With his working class roots and his Birmingham accent, Mansell’s “everyman” image always earned him strong support. His path to the top was not an easy one, and it took 72 starts before his first victory in the 1985 European Grand Prix. Seven years later he won his first and only World Championship, and when he concluded his last ever season with Williams by winning the Adelaide Grand Prix in 1994, it was the perfect note on which the 41-year old could retire.
However, the opportunity to come back for one last season was just too good to resist when Ron Dennis offered him a seat in the McLaren MP4/10. Sadly, the seat in question was just not big enough. Mansell was unable to lower his substantial frame into the car, and missed the first two races of the season. Cockpit modifications meant he was able to finally get behind the wheel, but he remained for only two races before walking away for good. It was a comical and unnecessary postscript to a great career.
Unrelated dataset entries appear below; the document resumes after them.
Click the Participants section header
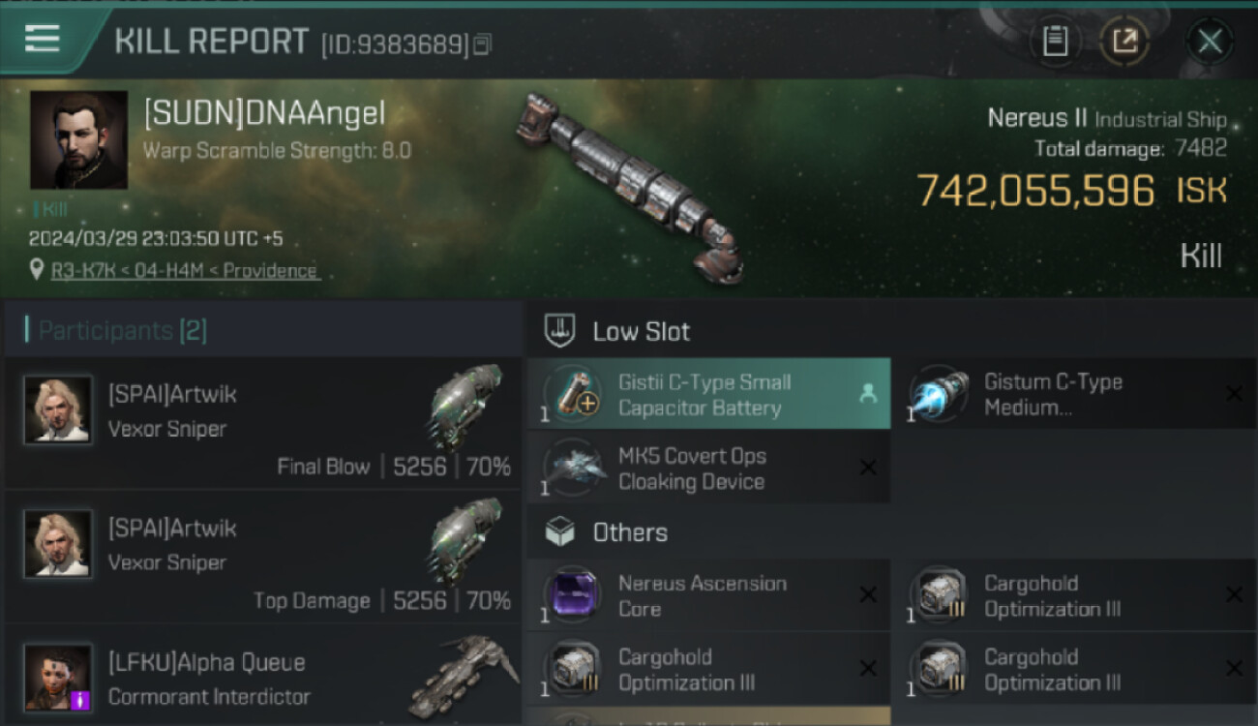Image resolution: width=1258 pixels, height=726 pixels. point(263,330)
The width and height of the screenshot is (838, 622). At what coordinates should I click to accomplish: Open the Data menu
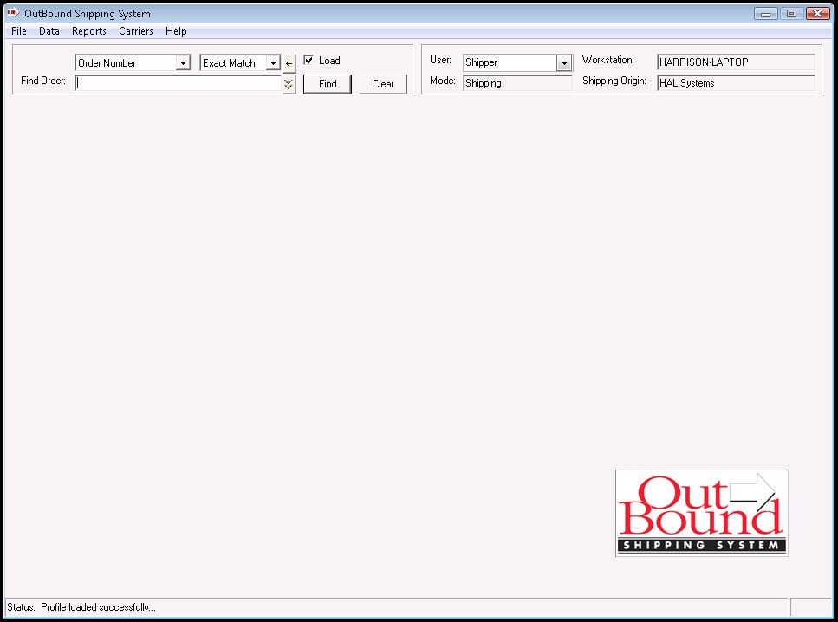point(49,31)
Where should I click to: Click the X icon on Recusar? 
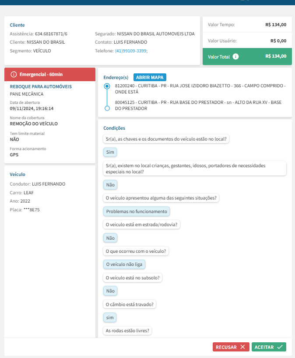click(x=243, y=347)
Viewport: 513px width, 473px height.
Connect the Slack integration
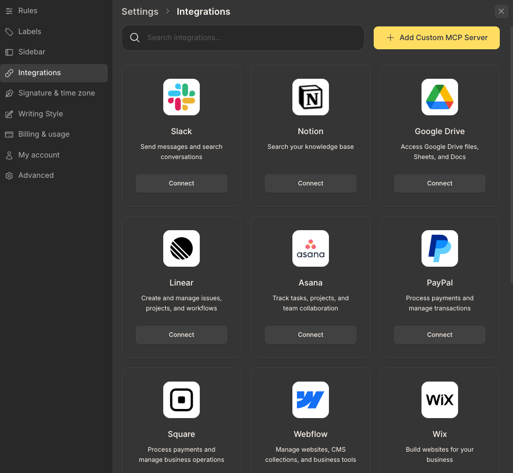pyautogui.click(x=182, y=183)
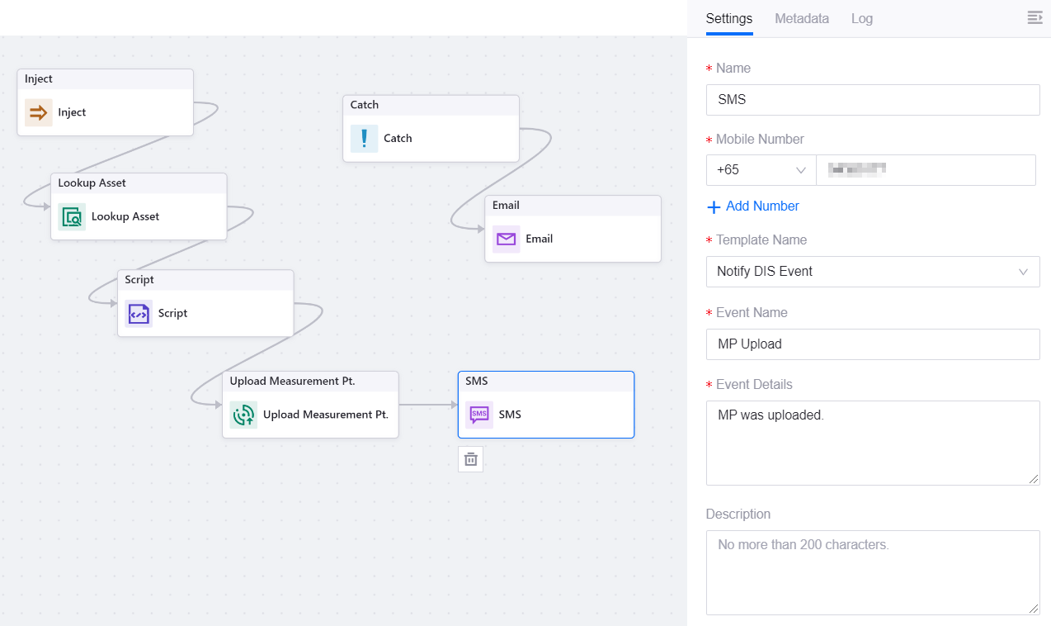Click the Name input field

tap(873, 99)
When Schumacher retired at the end of the 2006 season, he was acknowledged as the greatest F1 racer ever. Seven world titles was an unprecedented achievement and he had simply outclassed every other driver for a decade. Schumacher had nothing more to prove, and his decision to come out of retirement for the 2010 season at the age of 41 was all about his love for the sport.
He drove for the newly formed Mercedes team for three years. His technical knowledge and input was undoubtedly instrumental in making Mercedes the force it is today, but from a performance perspective, even this great man could no longer quite keep up with men half his age. While his first retirement was met with plaudits and admiration, his second was greeted with a sense of relief for his own dignity.